> **PROVIDED MATERIAL**
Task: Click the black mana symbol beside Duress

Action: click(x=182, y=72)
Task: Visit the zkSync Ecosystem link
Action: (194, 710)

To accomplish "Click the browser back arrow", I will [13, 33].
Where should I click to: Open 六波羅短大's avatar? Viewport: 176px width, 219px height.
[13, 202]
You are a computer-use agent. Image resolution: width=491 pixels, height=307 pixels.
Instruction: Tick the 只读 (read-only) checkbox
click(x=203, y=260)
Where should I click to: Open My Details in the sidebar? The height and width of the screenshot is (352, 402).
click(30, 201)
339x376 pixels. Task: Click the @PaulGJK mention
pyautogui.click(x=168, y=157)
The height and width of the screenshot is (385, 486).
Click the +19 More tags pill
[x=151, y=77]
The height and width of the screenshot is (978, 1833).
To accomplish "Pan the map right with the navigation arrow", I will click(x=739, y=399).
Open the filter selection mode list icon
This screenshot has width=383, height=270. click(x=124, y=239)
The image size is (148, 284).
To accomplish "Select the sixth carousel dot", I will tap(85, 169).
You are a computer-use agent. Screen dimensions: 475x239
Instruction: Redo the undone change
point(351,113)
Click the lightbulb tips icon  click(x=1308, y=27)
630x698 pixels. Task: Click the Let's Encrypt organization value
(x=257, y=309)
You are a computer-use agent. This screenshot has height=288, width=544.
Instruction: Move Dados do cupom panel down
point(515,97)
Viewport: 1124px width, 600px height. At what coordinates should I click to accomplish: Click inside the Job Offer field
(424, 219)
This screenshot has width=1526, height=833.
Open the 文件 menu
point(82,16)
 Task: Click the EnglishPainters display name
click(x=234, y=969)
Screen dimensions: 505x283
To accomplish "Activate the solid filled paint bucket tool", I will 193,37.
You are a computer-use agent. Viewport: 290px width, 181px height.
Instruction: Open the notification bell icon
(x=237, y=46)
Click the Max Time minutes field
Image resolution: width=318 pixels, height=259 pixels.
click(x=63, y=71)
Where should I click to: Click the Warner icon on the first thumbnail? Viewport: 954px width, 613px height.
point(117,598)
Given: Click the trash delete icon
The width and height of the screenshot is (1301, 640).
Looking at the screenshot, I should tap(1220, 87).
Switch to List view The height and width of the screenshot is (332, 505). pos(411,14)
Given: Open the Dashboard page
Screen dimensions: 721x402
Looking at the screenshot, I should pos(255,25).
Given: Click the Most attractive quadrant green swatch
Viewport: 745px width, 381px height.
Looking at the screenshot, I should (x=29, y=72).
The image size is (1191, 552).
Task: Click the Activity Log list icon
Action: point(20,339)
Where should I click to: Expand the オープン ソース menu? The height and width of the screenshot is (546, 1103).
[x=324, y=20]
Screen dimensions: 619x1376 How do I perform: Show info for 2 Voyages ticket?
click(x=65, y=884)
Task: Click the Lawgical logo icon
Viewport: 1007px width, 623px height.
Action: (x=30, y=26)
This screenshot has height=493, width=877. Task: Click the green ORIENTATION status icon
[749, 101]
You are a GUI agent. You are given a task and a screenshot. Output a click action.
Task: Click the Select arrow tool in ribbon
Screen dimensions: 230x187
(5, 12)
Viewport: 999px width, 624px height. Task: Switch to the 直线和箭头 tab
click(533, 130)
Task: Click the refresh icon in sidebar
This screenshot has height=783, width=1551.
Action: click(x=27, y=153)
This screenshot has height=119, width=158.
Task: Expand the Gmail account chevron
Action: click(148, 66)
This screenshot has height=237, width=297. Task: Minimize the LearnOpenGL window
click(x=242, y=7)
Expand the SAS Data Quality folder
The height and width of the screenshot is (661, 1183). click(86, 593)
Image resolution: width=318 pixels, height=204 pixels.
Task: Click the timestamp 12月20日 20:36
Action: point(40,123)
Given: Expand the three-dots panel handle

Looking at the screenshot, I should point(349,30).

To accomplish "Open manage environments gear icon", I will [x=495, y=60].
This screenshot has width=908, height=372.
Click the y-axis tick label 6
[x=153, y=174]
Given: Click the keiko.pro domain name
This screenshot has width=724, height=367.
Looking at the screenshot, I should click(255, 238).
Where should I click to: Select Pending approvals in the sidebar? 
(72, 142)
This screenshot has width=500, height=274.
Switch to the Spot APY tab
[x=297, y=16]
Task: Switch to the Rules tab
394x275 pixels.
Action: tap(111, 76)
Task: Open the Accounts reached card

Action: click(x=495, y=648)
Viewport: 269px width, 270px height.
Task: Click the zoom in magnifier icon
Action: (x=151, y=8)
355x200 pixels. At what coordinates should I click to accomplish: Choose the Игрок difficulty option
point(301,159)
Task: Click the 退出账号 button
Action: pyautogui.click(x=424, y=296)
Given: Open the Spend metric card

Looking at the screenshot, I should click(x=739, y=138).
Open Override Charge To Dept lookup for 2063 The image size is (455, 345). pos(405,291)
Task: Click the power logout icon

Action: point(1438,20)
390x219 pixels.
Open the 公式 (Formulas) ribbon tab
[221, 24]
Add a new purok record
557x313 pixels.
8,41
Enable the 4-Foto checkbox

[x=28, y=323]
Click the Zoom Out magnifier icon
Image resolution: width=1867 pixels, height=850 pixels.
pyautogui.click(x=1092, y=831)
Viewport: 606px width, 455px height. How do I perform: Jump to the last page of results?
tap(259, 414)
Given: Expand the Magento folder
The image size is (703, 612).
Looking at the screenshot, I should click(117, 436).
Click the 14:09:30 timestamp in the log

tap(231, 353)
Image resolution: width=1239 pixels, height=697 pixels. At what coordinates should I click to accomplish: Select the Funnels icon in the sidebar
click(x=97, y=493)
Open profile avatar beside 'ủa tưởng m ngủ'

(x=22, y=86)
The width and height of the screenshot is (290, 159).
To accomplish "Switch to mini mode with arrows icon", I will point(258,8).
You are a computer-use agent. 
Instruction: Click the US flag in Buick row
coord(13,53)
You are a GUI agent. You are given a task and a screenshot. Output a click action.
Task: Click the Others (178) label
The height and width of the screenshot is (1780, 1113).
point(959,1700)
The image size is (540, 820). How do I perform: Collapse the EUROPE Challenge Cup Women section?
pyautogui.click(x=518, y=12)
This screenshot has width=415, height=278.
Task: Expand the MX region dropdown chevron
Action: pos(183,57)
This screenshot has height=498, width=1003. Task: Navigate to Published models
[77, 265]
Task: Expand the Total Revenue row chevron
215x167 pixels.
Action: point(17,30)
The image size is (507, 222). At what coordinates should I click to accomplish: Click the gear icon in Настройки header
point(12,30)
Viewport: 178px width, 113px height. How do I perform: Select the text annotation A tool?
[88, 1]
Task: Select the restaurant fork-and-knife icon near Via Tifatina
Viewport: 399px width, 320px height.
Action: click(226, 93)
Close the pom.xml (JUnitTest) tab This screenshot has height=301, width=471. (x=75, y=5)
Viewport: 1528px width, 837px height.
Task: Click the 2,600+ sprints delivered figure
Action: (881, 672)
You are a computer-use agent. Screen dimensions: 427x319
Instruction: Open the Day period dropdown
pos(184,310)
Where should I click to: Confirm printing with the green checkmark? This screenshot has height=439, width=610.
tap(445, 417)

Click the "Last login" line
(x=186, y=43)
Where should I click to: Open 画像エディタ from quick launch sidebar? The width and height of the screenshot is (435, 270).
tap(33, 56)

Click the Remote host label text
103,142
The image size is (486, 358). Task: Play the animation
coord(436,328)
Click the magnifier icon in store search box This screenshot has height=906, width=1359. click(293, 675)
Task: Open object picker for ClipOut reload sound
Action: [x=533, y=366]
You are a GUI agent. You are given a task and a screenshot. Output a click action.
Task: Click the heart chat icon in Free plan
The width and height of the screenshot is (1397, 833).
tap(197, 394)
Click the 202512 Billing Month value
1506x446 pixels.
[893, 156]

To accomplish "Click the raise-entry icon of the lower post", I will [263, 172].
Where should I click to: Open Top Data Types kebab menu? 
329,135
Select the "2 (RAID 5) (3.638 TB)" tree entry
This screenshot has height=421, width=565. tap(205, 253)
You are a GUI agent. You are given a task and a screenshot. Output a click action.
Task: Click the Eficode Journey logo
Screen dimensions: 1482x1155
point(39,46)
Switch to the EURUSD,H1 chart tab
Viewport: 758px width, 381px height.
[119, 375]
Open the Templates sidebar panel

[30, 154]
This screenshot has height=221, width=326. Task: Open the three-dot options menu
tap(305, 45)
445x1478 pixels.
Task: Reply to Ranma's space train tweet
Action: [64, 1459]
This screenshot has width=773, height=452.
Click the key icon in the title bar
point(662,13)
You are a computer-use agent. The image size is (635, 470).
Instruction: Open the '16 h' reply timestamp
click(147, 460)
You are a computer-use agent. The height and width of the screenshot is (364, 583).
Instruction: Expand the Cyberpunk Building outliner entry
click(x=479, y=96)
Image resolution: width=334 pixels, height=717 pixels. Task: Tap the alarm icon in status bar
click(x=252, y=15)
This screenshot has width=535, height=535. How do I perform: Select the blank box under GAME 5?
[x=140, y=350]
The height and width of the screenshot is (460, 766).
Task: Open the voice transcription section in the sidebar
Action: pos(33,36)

> **TASK REQUIREMENTS**
From the records above, copy every line that holds the word "will".

> **WRITTEN ANSWER**
To accomplish "Click the browser back arrow", I will [13, 33].
To accomplish "Pan the map right with the navigation arrow", I will click(x=739, y=399).
To accomplish "Select the sixth carousel dot", I will tap(85, 169).
To accomplish "Activate the solid filled paint bucket tool", I will 193,37.
To accomplish "Open manage environments gear icon", I will [x=495, y=60].
To accomplish "Switch to mini mode with arrows icon", I will point(258,8).
To accomplish "Click the raise-entry icon of the lower post", I will [263, 172].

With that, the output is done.